Il serait intéressant d’analyser, dans la perspective suggérée ici, les dispositifs pédagogiques destinés précisément à prendre en charge la vulnérabilité des élèves « faibles ». Cela orienterait nos réflexions vers les multiples dispositifs de soutien et de remédiation, internes à l’institution scolaire, mais aussi d’accompagnement et de coaching externes à l’école dont le marché se développpe à grande vitesse. Une comparaison avec les logiques présidant aux transformations des politiques sociales pourrait être intéressante : individualisation des prestations, contractualisation des engagements, focalisation sur l’acquisition systématisée de compétences répertoriées.

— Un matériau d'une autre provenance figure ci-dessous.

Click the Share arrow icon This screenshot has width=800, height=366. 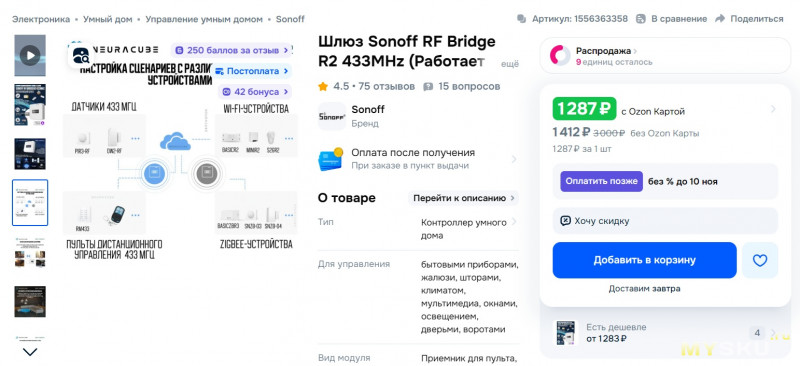(720, 19)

Appliquée à l’école, on peut se demander si l’anthropologie qui envisage l’individu sous l’horizon de son autonomisation, mais qui le saisit également comme fragile et vulnérable, bien que toujours doté de potentialités et de ressources (Genard, 2013) ne se traduit pas au travers d’une sorte de complémentarité entre une pédagogie dominante qui intensifie l’horizon de l’autonomisation, de l’exploitation maximisée des potentialités et, en complément, une pédagogie du soutien et de la remédiation visant les élèves fragilisés, en décrochage. Cela serait évidemment à explorer davantage.

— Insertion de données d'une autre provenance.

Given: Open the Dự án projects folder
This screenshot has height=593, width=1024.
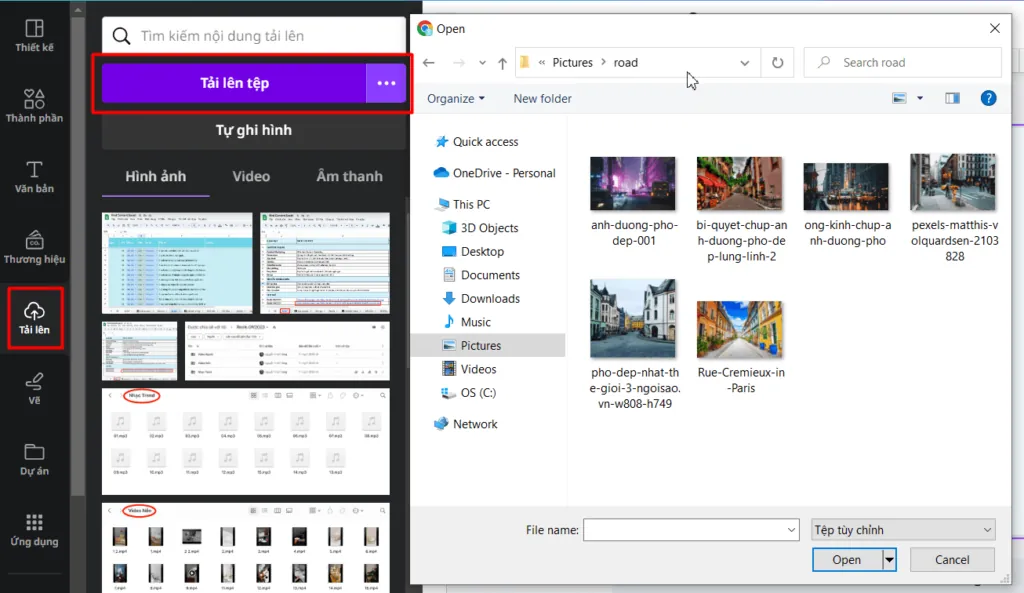Looking at the screenshot, I should [34, 459].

Après ce premier axe d’analyse centré sur le déploiement de la responsabilité sous l’angle de la grammaire pronominale, je souhaiterais maintenant me déplacer vers sa grammaire modale, celle qui entend réfléchir la responsabilité sous l’horizon des auxiliaires des modalités, de la dialectique entre exigences normatives (devoir), motivation (vouloir), compétences (savoir) et

capacités (pouvoir) (Genard, 2014a). Avec, répétons-le, l’hypothèse que ces deux dernières deviennent omniprésentes au sein des systèmes éducatifs.